Powerchip registered NT$2.26 billion (US$75.8 million) in September revenues, up 9.63% on month. Revenues for the third quarter of 2011 amounted to NT$8.25 billion, however, showing a 30.6% decrease from the prior quarter.
Powerchip is sticking to its plans to reduce its commodity DRAM exposure, according to company spokesperson Eric Tang. Its foundry business has been steadily growing, and is expected to sustain growth momentum in the fourth quarter, said Tang.

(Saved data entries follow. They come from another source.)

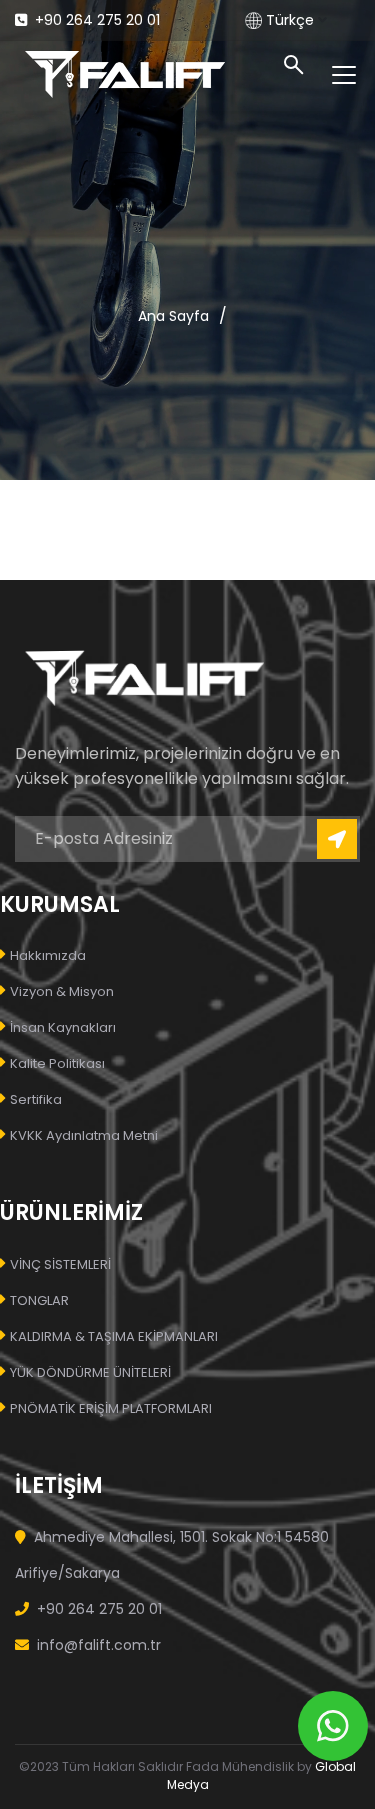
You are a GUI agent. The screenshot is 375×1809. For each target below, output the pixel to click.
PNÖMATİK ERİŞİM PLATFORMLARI (111, 1408)
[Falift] (125, 72)
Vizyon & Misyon (62, 991)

Powerchip is set to reduce the ratio of PC DRAM to its total capacity to less than 50% by the end of 2011, while dedicating more efforts to production of non-DRAM products on an OEM basis such as LCD driver ICs, CMOS sensors and NAND flash chips, the company remarked previously.
Powerchip is looking to expand its OEM client base with more available capacities in-house, Tang indicated.
Powerchip now runs three 12-inch wafer fabs in Taiwan with a combined monthly capacity of 120,000-130,000 units. The company said previously that monthly capacity for PC DRAM products would decrease to about 40,000 units in the fourth quarter of 2011, from 80,000 originally.
A rebound in DRAM spot market prices also played another contributing factor to Powerchip's sequential sales rise in September, according to market observers. Production cutbacks at major Taiwan-based DRAM producers, including Powerchip, led to a modest recovery in prices during September.
Still, Powerchip is likely to remain unprofitable in the third quarter of 2011, affected by soft DRAM pricing, the observers estimated.